On money in politics, thank Citizens United. Rational campaign finance reform is out of reach.
This was awesome...those women are fiesty...lol..I could see myself being friends with them.
It has been illuminating and hopeful to me to realize that so many conservative women are also anti being told what we can or can not to with our bodies...women solidarity is strong, and we will , again, most likely determine what happens in November...yea us!
I liked this , but I also like the commentary, especially the guests with Sarah...would like some combo
Also, weidly , this comes out on Saturday, but, I never get the email till Sunday
I really liked hearing the full focus group session. It gives an understanding of where the participants stand more than what I got from the previous podcasts. I think it would be beneficial if Sarah could follow it up with a, possibly separate, analysis of the groups.
Also surprising that several people mentioned that they were embarrassed by the fact that the disgraced ex-president had made us a laughingstock around the world.
It was surprising that when asked how things are going only one person mentioned the economy and no one mentioned gas prices or inflation.
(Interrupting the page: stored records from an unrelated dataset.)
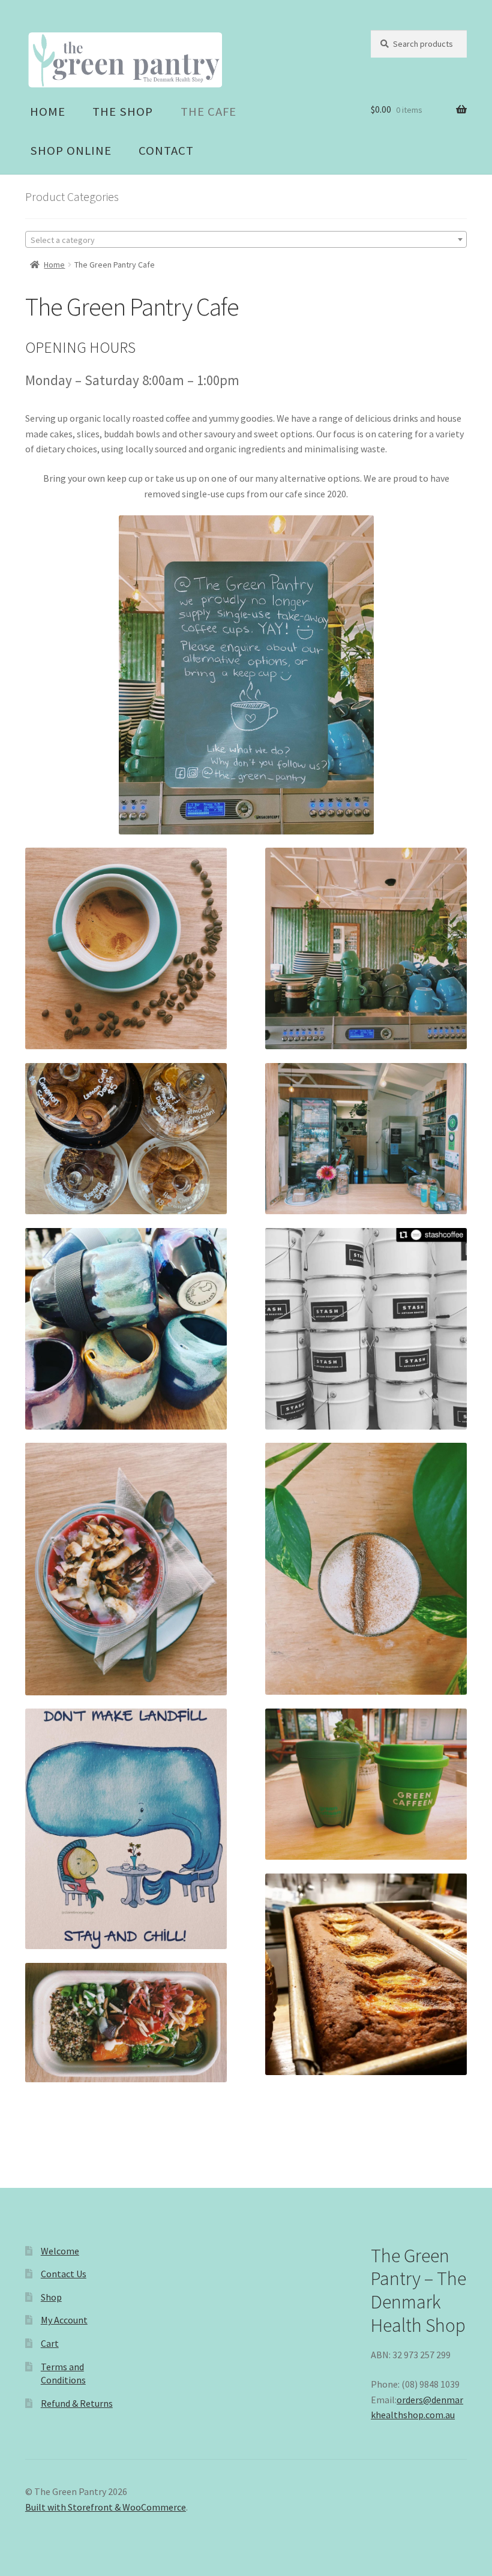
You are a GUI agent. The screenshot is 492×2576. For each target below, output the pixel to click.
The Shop (122, 111)
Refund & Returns (77, 2403)
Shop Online (71, 150)
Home (47, 111)
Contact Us (63, 2274)
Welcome (60, 2251)
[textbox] (246, 240)
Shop (51, 2297)
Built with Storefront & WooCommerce (105, 2507)
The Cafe (208, 111)
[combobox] (246, 239)
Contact (166, 150)
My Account (64, 2320)
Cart (50, 2343)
Everybody mentioned abortion. Multiple times.
After reading the comments it looks like I am an outlier, but this conversation gave me a lot of hope. The majority of these women seem very thoughtful and relatively well informed, and repelled by the extreme GOP candidates.
Good deal on the pod switch as to paywall...I am a subscriber so ok with me.
I truly enjoy every The Focus Group pod, but this week was awesome being able to hear more of the focus groups answers. However, I did miss Sarah and a guests comments and commentary….so maybe a little more from the focus group plus Sarah and guest?!
BTW…..a new listener joined me today and she loved it as well.